High School Text Presents Biased Portrait of Conflict
In light of the recent series in the Jewish Exponent about the content of American educational materials about Islam and the Middle East ("Islam and Education," Oct. 27, Nov. 3 and Nov. 10), we thought your readers would be interested in an analysis of a current text by two retired social-studies teachers:
World History: Patterns of Interaction by Roger Bock, Linda Black, Larry S. Krieger, Phillip Naylor and Dahia Ibo Shabaka was used in all world-history classes in the Philadelphia public high schools in the 2004-05 academic year.
Generally speaking, the students are presented with a pro-Arab position pretending to be evenhanded. They are asked to come up with solutions that seasoned diplomats have yet to realize.
The text fails to give the Israeli position from a long-term historical vantage. Israel's legitimacy is also questioned. The recognition by both the League of Nations and then the United Nations is overshadowed by the use of the term "seized" to describe Israeli actions, and the use of terms such as "Palestine" and "Palestinians" as historic entities, despite the fact that use of these terms is only a recent development.
The maps don't show Israel in relation to the entire Middle East and Arab world. And the Palestinians are pictured as having a struggle for a homeland that the Israelis refuse to concede when repeated offers have been made - and rejected - since 1936.
Rabbis: Strive to Include, Not Polarize, Congregants
I wish to respond to your Nov. 10 cover story, "Politics and the Pulpit: Perfect Fit or Pure Folly?"
I was deeply distressed to read that some members of Congregation Adath Jeshurun in Elkins Park have chosen to leave that synagogue because of its rabbi's sermonizing.
I read frequently in this newspaper of the grave concerns our community leaders have regarding the ever-lowering number of Jewish families that belong to a synagogue.
Rabbis and synagogue leaders should be striving to make their synagogues places where all Jewish people, regardless of their political or social beliefs, feel comfortable.
For a rabbi to promote his own political and/or social views to such a level that congregants feel alienated is a disservice to the synagogue.
It also severely damages the Jewish community as a whole.
Keep Watch, Be Careful: Predators on the Loose
Rabbi David Kaye is the newest member of a notorious group of rabbis, cantors and teachers who have violated the principles of their faith, exploited the confidence of their students and betrayed trust of their communities (Nation & World: "Rabbi Resigns After NBC Links Him to Internet Sex Sting," Nov. 17).
Kaye's television debut as a sexual predator once again shines a spotlight on the need for the Jewish community - and all communities, for that matter - to confront a seedy and sordid reality.
We must actively and vigilantly carry out the responsibility to care for and protect the most vulnerable.
The sad reality is that while most members and leaders of our community are decent and trustworthy, some are not.
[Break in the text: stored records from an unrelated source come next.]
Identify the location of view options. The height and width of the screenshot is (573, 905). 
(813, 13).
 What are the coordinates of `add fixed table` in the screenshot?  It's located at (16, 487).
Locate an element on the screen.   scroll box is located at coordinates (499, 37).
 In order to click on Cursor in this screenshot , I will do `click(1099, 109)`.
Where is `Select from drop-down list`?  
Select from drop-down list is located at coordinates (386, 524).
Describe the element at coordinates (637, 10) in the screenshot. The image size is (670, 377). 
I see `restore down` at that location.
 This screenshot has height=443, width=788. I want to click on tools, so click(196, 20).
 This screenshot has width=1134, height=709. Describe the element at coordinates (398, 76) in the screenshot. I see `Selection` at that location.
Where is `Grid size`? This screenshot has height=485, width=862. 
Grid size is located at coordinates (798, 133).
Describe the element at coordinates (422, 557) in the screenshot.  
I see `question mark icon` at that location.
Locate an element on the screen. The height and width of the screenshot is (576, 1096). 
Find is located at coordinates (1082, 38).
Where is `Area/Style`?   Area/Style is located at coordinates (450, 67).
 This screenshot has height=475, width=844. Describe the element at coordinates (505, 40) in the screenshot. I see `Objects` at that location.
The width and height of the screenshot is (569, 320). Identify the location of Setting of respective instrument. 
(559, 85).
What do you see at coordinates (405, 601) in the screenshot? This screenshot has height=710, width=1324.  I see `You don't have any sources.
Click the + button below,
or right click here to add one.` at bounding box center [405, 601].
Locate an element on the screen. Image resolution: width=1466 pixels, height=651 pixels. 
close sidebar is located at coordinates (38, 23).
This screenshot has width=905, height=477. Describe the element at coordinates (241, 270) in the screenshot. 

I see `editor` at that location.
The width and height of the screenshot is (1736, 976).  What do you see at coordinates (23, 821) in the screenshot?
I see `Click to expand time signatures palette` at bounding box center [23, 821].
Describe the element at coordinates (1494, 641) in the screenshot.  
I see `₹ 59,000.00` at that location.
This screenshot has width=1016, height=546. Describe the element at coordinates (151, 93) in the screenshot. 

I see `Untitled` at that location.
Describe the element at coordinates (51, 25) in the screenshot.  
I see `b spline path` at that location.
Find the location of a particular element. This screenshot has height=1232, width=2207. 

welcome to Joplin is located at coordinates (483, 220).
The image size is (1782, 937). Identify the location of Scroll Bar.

And unfortunately, those types don't wear signs around their necks that proclaim, "Watch Out! I'm a Predator."
Unfortunately, a cursory glance at the headlines of Jewish papers in the past few years reveals that ostensible piety, seeming scholarship and perceived compassion are not safeguards against indecency and impropriety.
As distasteful and disillusioning as it is, Kaye's case reminds us that we must be a bit guarded in our relationships.
Education and awareness programs for all members of our community, especially for children, that educate and empower people in dealing with such issues as sexual predators, Internet hazards, child abuse and boundary issues will go a long way in making our community a safer place.
Rabbi Mark Dratch
JSafe: The Jewish Institute Supporting an Abuse-Free Environment
West Hempstead, N.Y.
Day-School Seeking Info on Founder's Work
In celebration of our institution's 60th anniversary, we are trying to locate individuals who were helped or saved by Rabbi Eliezer Silver, our school founder, during or after World War II.
Anyone with information about the rabbi or those he helped can call 513-351-7777; e-mail: firstname.lastname@example.org ; or write to: CHDS, c/o Rabbi B. Travis, 2222 Losantiville Ave., Cincinnati, OH.
Rabbi B. Travis
Cincinnati Hebrew Day School
Teachers Chose Different Options at Study Program
On Nov. 6, the Auerbach Central Agency for Jewish Education sponsored a conference featuring Dr. Howard Gardner, creator of the theory of multiple intellengences (City & Suburb: "Famed Theorist Stresses Utilizing the Idea of Multiple Intelligences," Nov. 10).
There were nearly 1,300 teachers in attendance. Some 970 of them were religious-school, early-childhood and day-school teachers.
Your article noted that "roughly half of the teachers skipped the second half of Gardner's talk to attend one of the 27 workshops."
The teachers did not "skip" the second half.
Auerbach CAJE - in agreement with the school directors of the supplementary schools and early-childhood schools - chose to provide teachers with an option. They could either listen to Gardner for all three hours, or listen to him for 11?2 hours and then attend a workshop on a specific Judaic area that would focus on implementing activities utilizing multiple intelligences.
Although your article concluded with a negative comment from a participant about Gardner's presentation, the 1,000 evaluations we received were overwhelmingly positive.